The trees about him were solemn and compassionless witnesses to Grav’s plight. He was not the first human to get lost among them. The First Relic’s gift showed him the people who had walked and died here hundreds of years before. The Second Relic’s gift filled his body with the soft, warm, pulse that told him that Dandrien was still out there. That Grav was still being pursued.

Grav rummaged in his clothes. Past the yellow and orange wrappings and into the pocket of the familiar, heavy leather jacket. The jacket that wasn’t his. The journey it had started wasn’t his either. Not really.

Both should have belonged to his brother.

A sensation, like scalding water, poured down his spine.

“I haven’t found it yet, Dandrien. You sure you want to kill me now?”

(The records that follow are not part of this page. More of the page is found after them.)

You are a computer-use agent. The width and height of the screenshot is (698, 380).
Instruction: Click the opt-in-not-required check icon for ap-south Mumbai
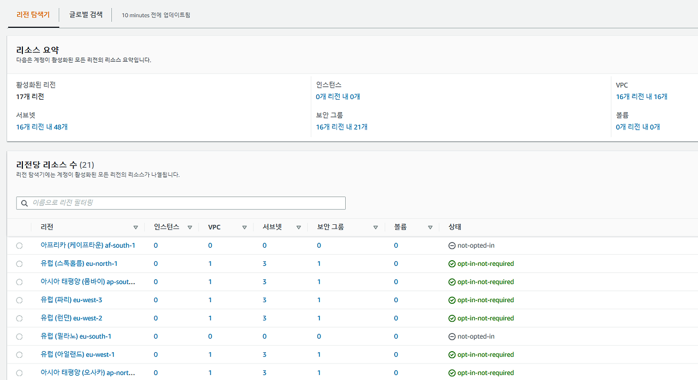pyautogui.click(x=452, y=281)
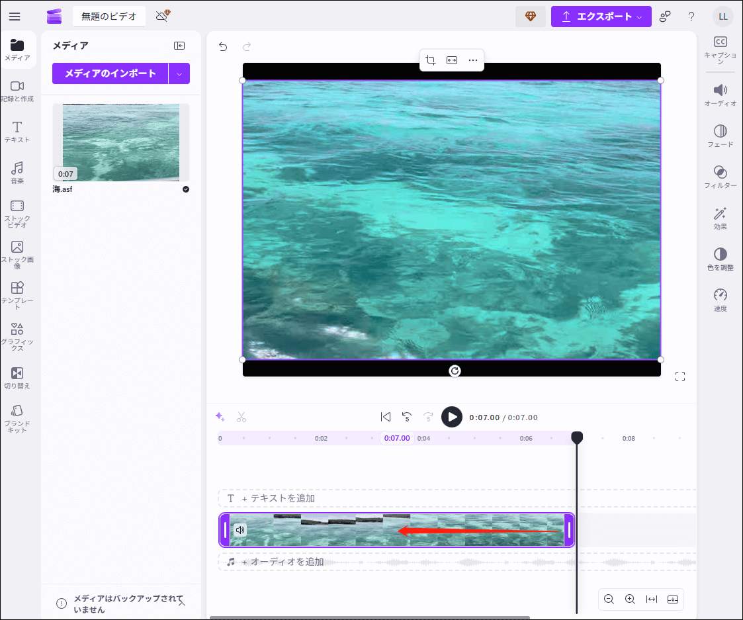The width and height of the screenshot is (743, 620).
Task: Click the メディアのインポート button
Action: (110, 73)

“Yes.” Dandrien’s voice was close.

Grav pulled the metal hilt out of his pocket. His cold, clumsy fingers fumbled with the button. Once the button was found, a sword’s metal blade extended out from the hilt. At full extension, the hilt began to hum in his hand and the blade’s edge glowed a faint turquoise.

“You can barely walk, Grav. You fight and you die faster.”

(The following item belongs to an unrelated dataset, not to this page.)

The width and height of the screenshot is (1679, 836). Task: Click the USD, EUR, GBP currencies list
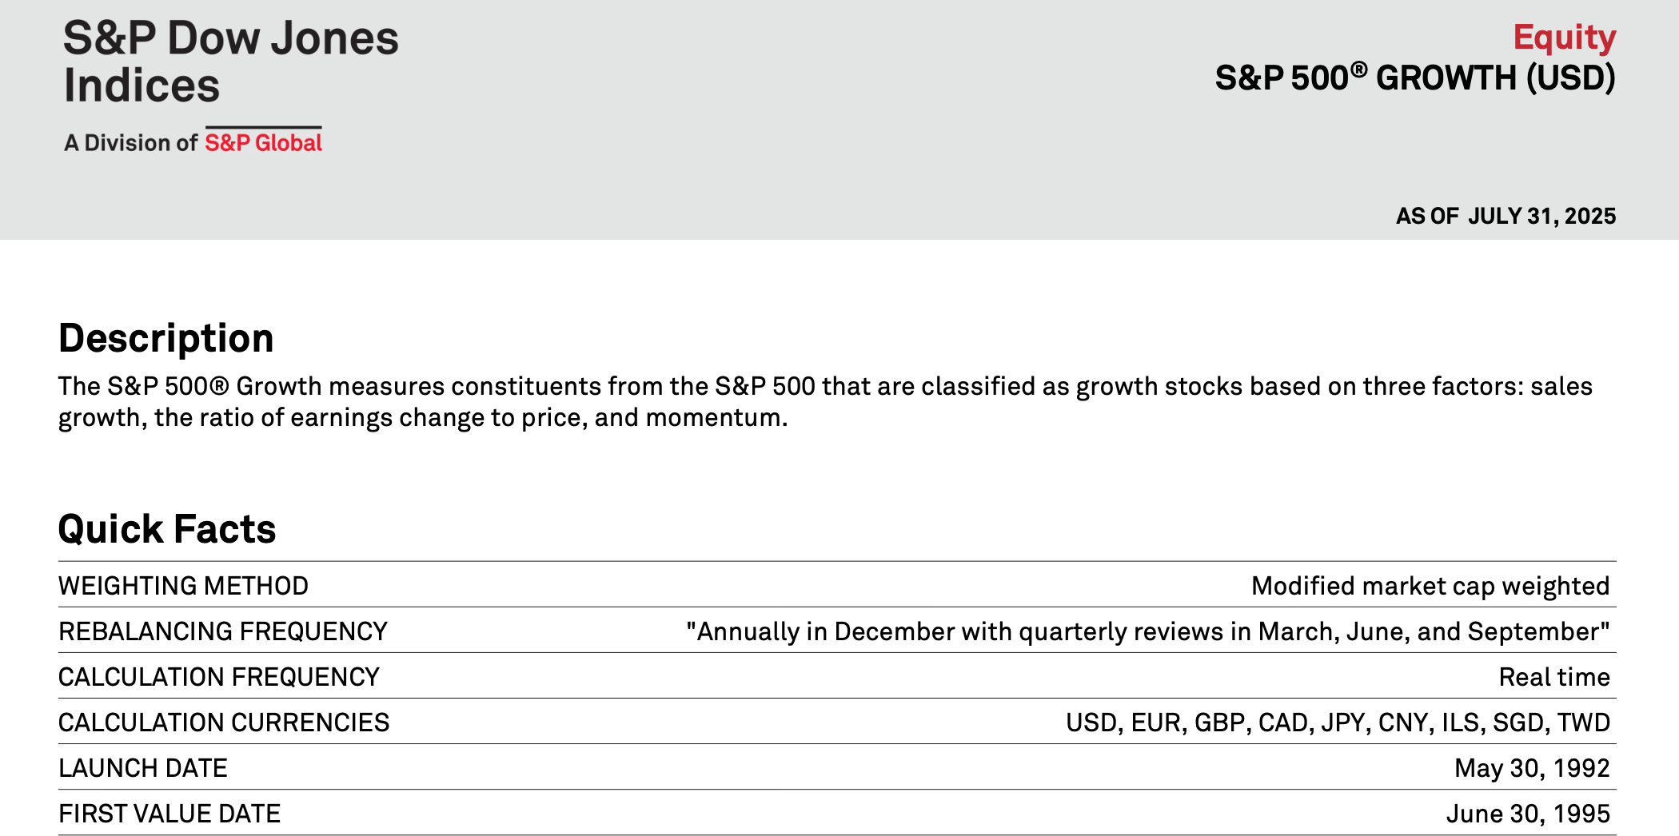coord(1337,723)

Grav laughed a ragged, wheezing laugh that ended with a violent cough. “I have the Rememberings of a millenia. Are you sure you can beat that? Even your lifetime of combat experience cannot compare.”

Grav did remember the swordsmanship of generations. He’d seen the techniques in his mind when he’d bartered for the antique weapon he now held. But the muscle memory of those disciplined warriors did not transfer with their memories. It’s quite likely he couldn’t perform a thousandth of the skill he’d seen. But it didn’t matter what he could do, only what Dandrien thought he could do.

Grav kept walking. Kept wandering. If he kept moving, he might have a Remembering. And a Remembering might just lead him to the last relic before he died.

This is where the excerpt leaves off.